Sample invalid values (showing first 3 of 4):
  Row 1: 'invalid' (str)
  Row 3: None (NoneType)
  Row 5: 'bad' (str)

Missing Columns

When a required column is missing:

class Schema(Protocol):
    user_id: int
    name: str

df = pd.DataFrame({"user_id": [1, 2, 3]})  # Missing 'name'
try:
    validated_df = DataFrame[Schema](df)
except ValidationError as e:
    print(e)

Output:

Column 'name': missing

Validator Errors

Each validator provides detailed error messages.

Range Validator

from typing import Annotated
from pavise.validators import Range

class Schema(Protocol):
    age: Annotated[int, Range(0, 150)]

df = pd.DataFrame({"age": [25, 200, 30, -5, 35, 300]})
try:
    validated_df = DataFrame[Schema](df)
except ValidationError as e:
    print(e)

Output:

Column 'age': values must be in range [0, 150]

Sample invalid values (showing first 3 of 4):
  Row 1: 200
  Row 3: -5
  Row 5: 300

Unique Validator

from pavise.validators import Unique

class Schema(Protocol):
    user_id: Annotated[int, Unique()]

df = pd.DataFrame({"user_id": [1, 2, 2, 3, 5, 5, 5]})
try:
    validated_df = DataFrame[Schema](df)
except ValidationError as e:
    print(e)

Output:

Column 'user_id': contains duplicate values

Sample duplicate values (showing first 2):
  Value 2 at rows: [1, 2]
  Value 5 at rows: [4, 5, 6]

In Validator

from pavise.validators import In

class Schema(Protocol):
    status: Annotated[str, In(["pending", "approved", "rejected"])]

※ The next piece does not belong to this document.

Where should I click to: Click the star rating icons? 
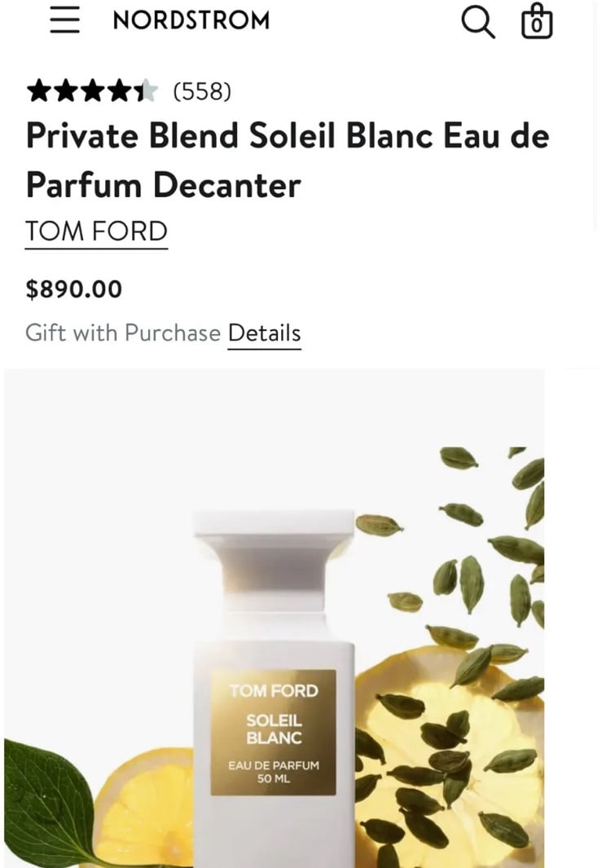click(92, 90)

df = pd.DataFrame({"status": ["pending", "invalid", "approved", "bad"]})
try:
    validated_df = DataFrame[Schema](df)
except ValidationError as e:
    print(e)

Output:

Column 'status': contains values not in allowed values

Sample invalid values (showing first 2 of 2):
  Row 1: 'invalid'
  Row 3: 'bad'

Regex Validator

from pavise.validators import Regex

class Schema(Protocol):
    email: Annotated[str, Regex(r'^[a-zA-Z0-9._%+-]+@[a-zA-Z0-9.-]+\.[a-zA-Z]{2,}$')]

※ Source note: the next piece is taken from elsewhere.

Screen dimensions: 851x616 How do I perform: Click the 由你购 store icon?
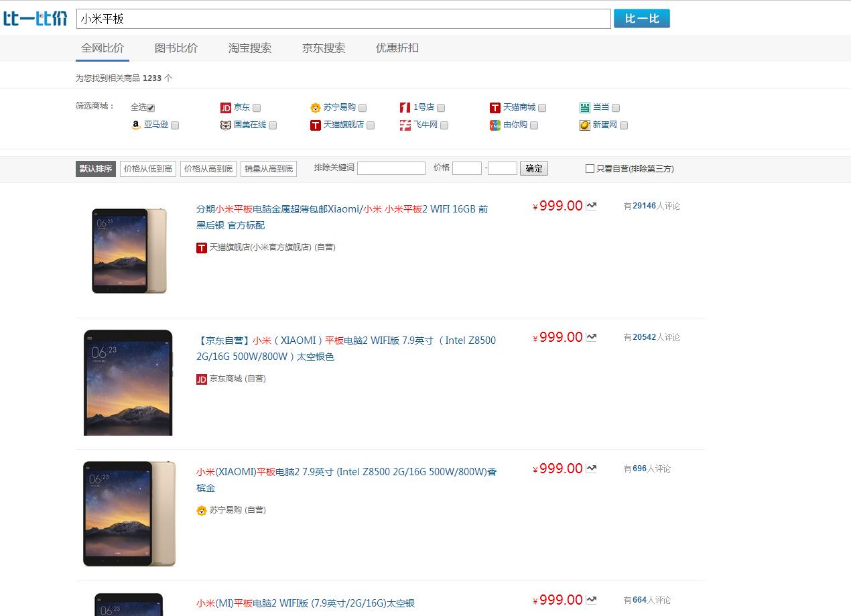click(x=495, y=125)
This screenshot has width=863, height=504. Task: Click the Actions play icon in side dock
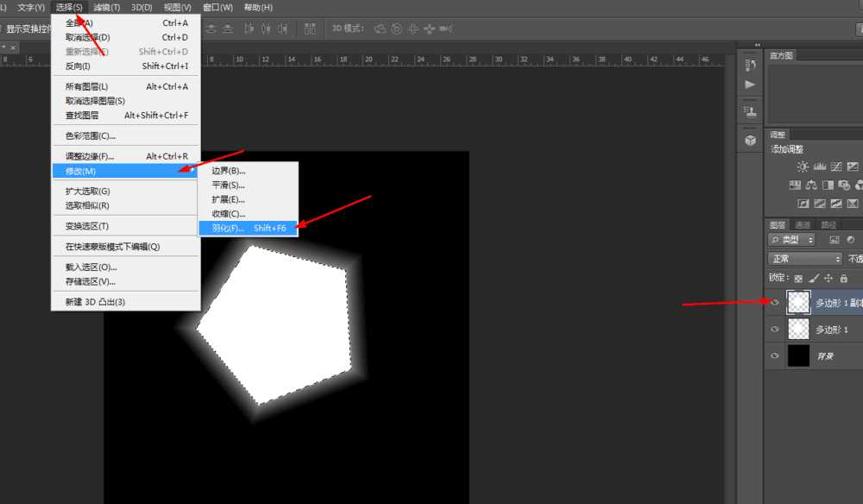[750, 85]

df = pd.DataFrame({"email": ["alice@example.com", "invalid", "bob@test.com", "bad@"]})
try:
    validated_df = DataFrame[Schema](df)
except ValidationError as e:
    print(e)

Output:

Column 'email': contains values that don't match the pattern

Sample invalid values (showing first 2 of 2):
  Row 1: 'invalid'
  Row 3: 'bad@'

MinLen/MaxLen Validators

from pavise.validators import MinLen

class Schema(Protocol):
    username: Annotated[str, MinLen(3)]

df = pd.DataFrame({"username": ["alice", "ab", "bob", "x"]})
try:
    validated_df = DataFrame[Schema](df)
except ValidationError as e:
    print(e)

Output:

Column 'username': contains strings shorter than minimum length

Sample invalid values (showing first 2 of 2):
  Row 1: 'ab' (length: 2)
  Row 3: 'x' (length: 1)

Strict Mode Errors

When strict mode is enabled and extra columns are present:

class Schema(Protocol):
    user_id: int
    name: str

df = pd.DataFrame({
    "user_id": [1, 2, 3],
    "name": ["Alice", "Bob", "Charlie"],
    "age": [25, 30, 35],  # Extra column
    "email": ["a@test.com", "b@test.com", "c@test.com"]  # Extra column
})

try:
    validated_df = DataFrame[Schema](df, strict=True)
except ValidationError as e:
    print(e)

Output:

Strict mode: unexpected columns ['age', 'email']

Performance Notes

To avoid overwhelming output and maintain performance:

  • Type error checking examines only the first 100 rows

  • Error messages show at most 5 sample invalid values

  • Duplicate detection shows at most 5 duplicate value groups

For large DataFrames, consider sampling before validation during development.